WRITTEN REQUEST ::
Reproduce the listing below word for word, from its first line through the line containing "pos(480,33)", both included.

Source listing:

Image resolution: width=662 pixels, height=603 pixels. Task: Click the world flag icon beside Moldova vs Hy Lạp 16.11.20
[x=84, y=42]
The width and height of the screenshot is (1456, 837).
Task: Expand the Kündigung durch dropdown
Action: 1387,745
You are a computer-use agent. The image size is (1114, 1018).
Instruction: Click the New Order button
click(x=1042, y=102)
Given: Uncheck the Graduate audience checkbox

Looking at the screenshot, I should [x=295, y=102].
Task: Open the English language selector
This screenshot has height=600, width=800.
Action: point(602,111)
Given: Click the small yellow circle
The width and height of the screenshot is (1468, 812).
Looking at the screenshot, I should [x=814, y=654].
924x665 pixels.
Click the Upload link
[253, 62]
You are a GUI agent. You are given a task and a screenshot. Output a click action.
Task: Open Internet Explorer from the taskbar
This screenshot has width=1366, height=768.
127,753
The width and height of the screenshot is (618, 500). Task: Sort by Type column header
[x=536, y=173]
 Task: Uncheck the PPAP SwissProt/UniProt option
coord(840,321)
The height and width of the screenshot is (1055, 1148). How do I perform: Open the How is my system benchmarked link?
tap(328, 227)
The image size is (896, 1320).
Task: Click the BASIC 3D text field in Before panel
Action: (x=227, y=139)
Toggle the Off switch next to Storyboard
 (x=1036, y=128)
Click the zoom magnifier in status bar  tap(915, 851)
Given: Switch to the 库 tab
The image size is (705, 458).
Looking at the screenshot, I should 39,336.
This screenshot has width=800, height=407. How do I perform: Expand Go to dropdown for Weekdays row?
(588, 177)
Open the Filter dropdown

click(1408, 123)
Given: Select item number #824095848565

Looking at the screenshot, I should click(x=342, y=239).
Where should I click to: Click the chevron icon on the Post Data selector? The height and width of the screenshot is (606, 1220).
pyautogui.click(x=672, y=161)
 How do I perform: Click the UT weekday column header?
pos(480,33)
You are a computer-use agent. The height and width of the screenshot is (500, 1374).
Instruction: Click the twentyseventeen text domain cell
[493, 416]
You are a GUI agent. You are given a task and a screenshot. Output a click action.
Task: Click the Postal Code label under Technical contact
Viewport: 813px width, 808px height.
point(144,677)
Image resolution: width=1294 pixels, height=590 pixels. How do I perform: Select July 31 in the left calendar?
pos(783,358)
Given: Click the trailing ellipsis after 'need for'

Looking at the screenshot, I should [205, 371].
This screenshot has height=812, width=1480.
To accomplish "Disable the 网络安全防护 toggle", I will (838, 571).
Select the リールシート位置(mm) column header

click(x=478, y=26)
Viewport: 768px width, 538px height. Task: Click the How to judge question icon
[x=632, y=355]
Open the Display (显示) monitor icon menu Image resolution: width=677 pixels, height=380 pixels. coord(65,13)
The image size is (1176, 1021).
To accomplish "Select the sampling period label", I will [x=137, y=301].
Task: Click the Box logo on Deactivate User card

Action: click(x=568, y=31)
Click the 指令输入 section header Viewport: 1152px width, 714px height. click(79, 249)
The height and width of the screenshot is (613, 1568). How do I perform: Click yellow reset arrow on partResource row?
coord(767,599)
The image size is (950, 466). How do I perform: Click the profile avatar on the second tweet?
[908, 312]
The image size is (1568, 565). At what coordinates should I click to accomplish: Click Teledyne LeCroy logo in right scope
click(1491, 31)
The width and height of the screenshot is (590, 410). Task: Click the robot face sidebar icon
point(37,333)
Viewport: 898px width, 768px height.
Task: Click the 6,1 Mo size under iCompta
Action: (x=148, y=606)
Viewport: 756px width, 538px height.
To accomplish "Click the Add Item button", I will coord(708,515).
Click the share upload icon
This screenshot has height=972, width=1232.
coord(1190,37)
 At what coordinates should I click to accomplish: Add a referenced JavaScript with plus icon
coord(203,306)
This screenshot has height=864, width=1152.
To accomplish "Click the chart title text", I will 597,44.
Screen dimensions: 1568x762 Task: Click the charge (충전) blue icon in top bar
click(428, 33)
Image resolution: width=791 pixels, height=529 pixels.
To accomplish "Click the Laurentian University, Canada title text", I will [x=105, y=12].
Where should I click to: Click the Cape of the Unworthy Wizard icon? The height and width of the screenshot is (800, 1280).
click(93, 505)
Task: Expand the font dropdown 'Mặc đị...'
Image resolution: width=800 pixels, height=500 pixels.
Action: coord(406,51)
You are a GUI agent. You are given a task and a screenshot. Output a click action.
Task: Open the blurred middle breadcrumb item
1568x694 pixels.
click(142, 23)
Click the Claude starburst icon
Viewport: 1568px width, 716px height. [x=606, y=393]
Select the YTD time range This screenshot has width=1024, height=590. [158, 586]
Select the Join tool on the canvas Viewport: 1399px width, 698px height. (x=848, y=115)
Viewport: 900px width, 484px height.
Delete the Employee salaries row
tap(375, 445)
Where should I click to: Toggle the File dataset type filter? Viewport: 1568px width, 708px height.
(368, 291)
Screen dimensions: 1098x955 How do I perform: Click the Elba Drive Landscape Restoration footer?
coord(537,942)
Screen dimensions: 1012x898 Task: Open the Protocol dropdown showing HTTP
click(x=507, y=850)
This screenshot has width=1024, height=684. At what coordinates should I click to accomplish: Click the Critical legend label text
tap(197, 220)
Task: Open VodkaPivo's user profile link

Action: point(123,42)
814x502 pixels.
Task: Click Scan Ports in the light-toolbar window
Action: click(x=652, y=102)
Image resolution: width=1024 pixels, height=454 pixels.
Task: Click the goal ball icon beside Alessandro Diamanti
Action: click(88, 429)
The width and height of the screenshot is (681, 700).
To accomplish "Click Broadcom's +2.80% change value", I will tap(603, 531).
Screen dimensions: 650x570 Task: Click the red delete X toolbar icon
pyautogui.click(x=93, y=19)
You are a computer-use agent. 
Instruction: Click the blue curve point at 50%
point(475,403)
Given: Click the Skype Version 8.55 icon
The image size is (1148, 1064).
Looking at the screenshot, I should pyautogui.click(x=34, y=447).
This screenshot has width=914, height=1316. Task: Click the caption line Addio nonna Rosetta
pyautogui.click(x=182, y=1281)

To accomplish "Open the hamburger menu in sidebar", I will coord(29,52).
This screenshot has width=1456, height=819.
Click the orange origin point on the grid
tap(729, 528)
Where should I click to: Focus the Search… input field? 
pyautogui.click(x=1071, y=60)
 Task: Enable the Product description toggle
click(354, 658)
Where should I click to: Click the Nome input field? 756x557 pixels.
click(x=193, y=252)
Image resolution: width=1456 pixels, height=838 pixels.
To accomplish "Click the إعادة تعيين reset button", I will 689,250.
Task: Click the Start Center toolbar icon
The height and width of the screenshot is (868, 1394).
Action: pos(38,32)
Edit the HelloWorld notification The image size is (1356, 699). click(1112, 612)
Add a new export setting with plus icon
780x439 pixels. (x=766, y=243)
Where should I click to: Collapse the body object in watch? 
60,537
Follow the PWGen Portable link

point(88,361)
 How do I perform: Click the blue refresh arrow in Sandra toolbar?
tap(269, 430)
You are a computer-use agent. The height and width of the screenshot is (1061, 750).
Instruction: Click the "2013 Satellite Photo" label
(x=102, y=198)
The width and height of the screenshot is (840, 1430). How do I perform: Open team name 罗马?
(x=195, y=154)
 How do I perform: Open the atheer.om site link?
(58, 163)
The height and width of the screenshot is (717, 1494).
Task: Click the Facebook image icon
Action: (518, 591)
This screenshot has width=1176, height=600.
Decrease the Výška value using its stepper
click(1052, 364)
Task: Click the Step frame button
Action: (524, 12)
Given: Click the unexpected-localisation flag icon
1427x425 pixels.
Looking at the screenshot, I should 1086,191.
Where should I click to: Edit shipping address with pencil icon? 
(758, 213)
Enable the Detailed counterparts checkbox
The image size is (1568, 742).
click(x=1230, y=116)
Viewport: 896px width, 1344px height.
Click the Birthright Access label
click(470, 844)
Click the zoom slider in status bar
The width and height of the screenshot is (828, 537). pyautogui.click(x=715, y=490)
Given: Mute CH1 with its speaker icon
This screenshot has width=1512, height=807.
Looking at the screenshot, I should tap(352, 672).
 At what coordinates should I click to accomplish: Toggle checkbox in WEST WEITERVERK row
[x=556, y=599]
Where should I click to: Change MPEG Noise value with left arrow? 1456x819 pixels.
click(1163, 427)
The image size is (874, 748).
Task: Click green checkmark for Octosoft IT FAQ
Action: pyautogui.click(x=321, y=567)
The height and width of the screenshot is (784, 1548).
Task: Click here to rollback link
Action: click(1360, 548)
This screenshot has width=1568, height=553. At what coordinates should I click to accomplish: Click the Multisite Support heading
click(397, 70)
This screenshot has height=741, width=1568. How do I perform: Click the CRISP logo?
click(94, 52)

WORKED SOLUTION ::
Image resolution: width=662 pixels, height=603 pixels. Task: Click the world flag icon beside Moldova vs Hy Lạp 16.11.20
[x=84, y=42]
The width and height of the screenshot is (1456, 837).
Task: Expand the Kündigung durch dropdown
Action: 1387,745
You are a computer-use agent. The image size is (1114, 1018).
Instruction: Click the New Order button
click(x=1042, y=102)
Given: Uncheck the Graduate audience checkbox

Looking at the screenshot, I should [x=295, y=102].
Task: Open the English language selector
This screenshot has height=600, width=800.
Action: point(602,111)
Given: Click the small yellow circle
The width and height of the screenshot is (1468, 812).
Looking at the screenshot, I should [x=814, y=654].
924x665 pixels.
Click the Upload link
[253, 62]
You are a GUI agent. You are given a task and a screenshot. Output a click action.
Task: Open Internet Explorer from the taskbar
This screenshot has width=1366, height=768.
127,753
The width and height of the screenshot is (618, 500). Task: Sort by Type column header
[x=536, y=173]
 Task: Uncheck the PPAP SwissProt/UniProt option
coord(840,321)
The height and width of the screenshot is (1055, 1148). How do I perform: Open the How is my system benchmarked link?
tap(328, 227)
The image size is (896, 1320).
Task: Click the BASIC 3D text field in Before panel
Action: (x=227, y=139)
Toggle the Off switch next to Storyboard
 (x=1036, y=128)
Click the zoom magnifier in status bar  tap(915, 851)
Given: Switch to the 库 tab
The image size is (705, 458).
Looking at the screenshot, I should 39,336.
This screenshot has width=800, height=407. How do I perform: Expand Go to dropdown for Weekdays row?
(588, 177)
Open the Filter dropdown

click(1408, 123)
Given: Select item number #824095848565

Looking at the screenshot, I should click(x=342, y=239).
Where should I click to: Click the chevron icon on the Post Data selector? The height and width of the screenshot is (606, 1220).
pyautogui.click(x=672, y=161)
 How do I perform: Click the UT weekday column header?
pos(480,33)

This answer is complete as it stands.